The problem: Every line with the string "pixels" in it belongs in your answer, so copy them all from the data.

Saved data entries:
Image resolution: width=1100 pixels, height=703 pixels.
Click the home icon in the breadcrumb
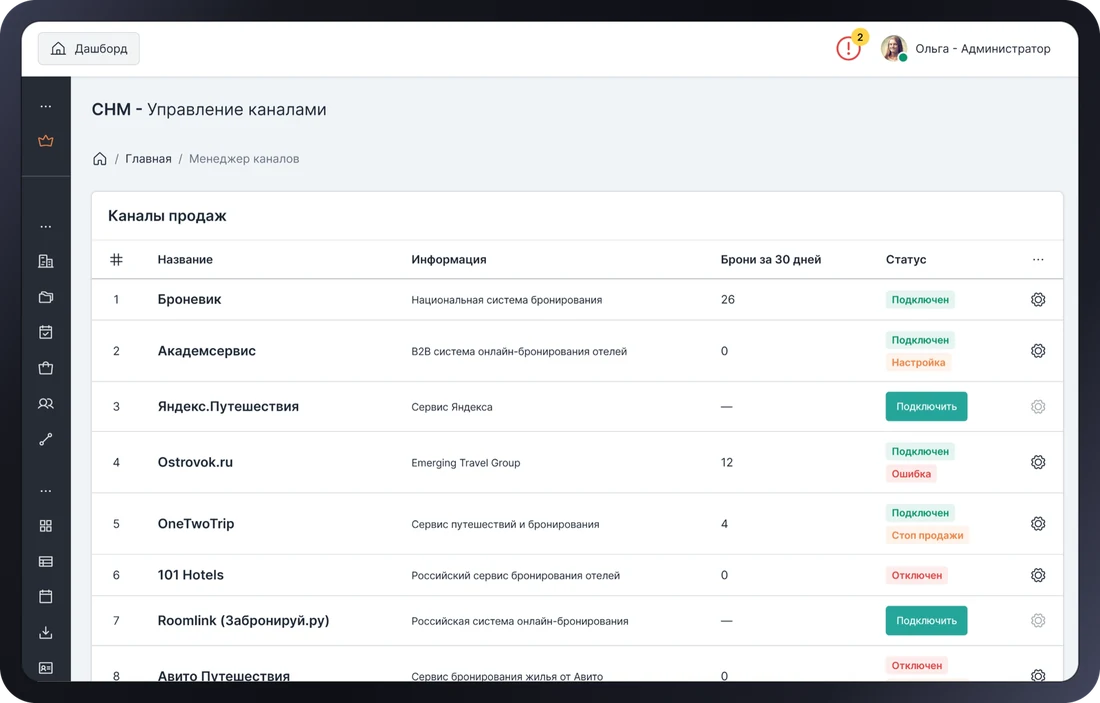[100, 159]
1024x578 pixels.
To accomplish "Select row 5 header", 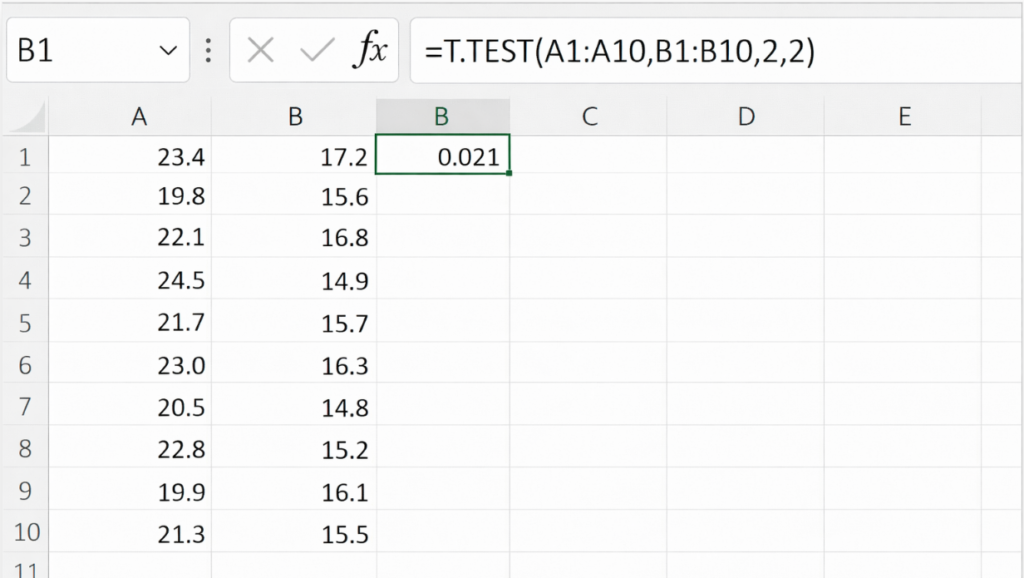I will (25, 323).
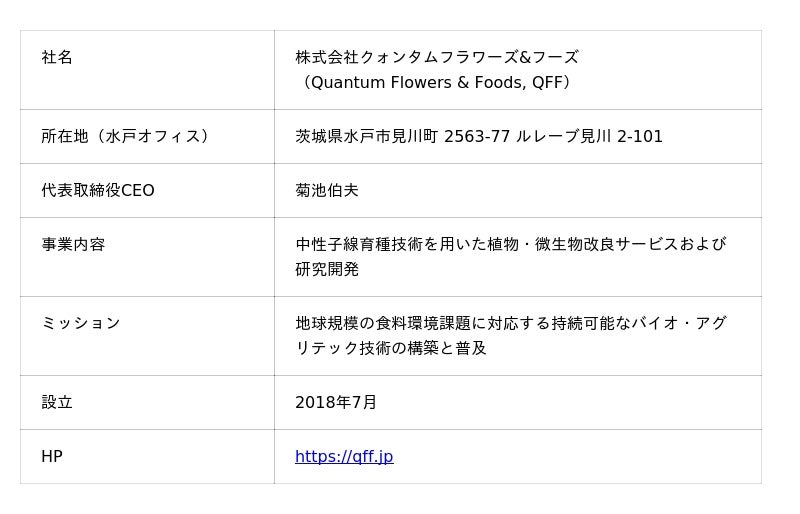This screenshot has width=800, height=514.
Task: Click the 事業内容 row label
Action: click(x=73, y=245)
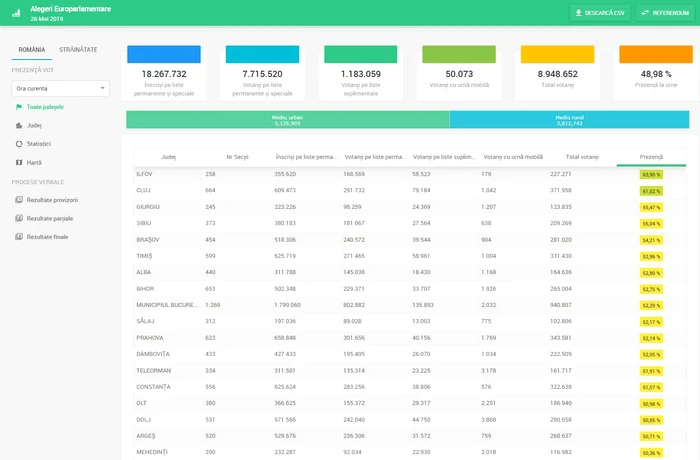Sort table by Prezență column
This screenshot has width=700, height=460.
point(651,157)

Answer space:
Image resolution: width=1100 pixels, height=703 pixels.
1024x578 pixels.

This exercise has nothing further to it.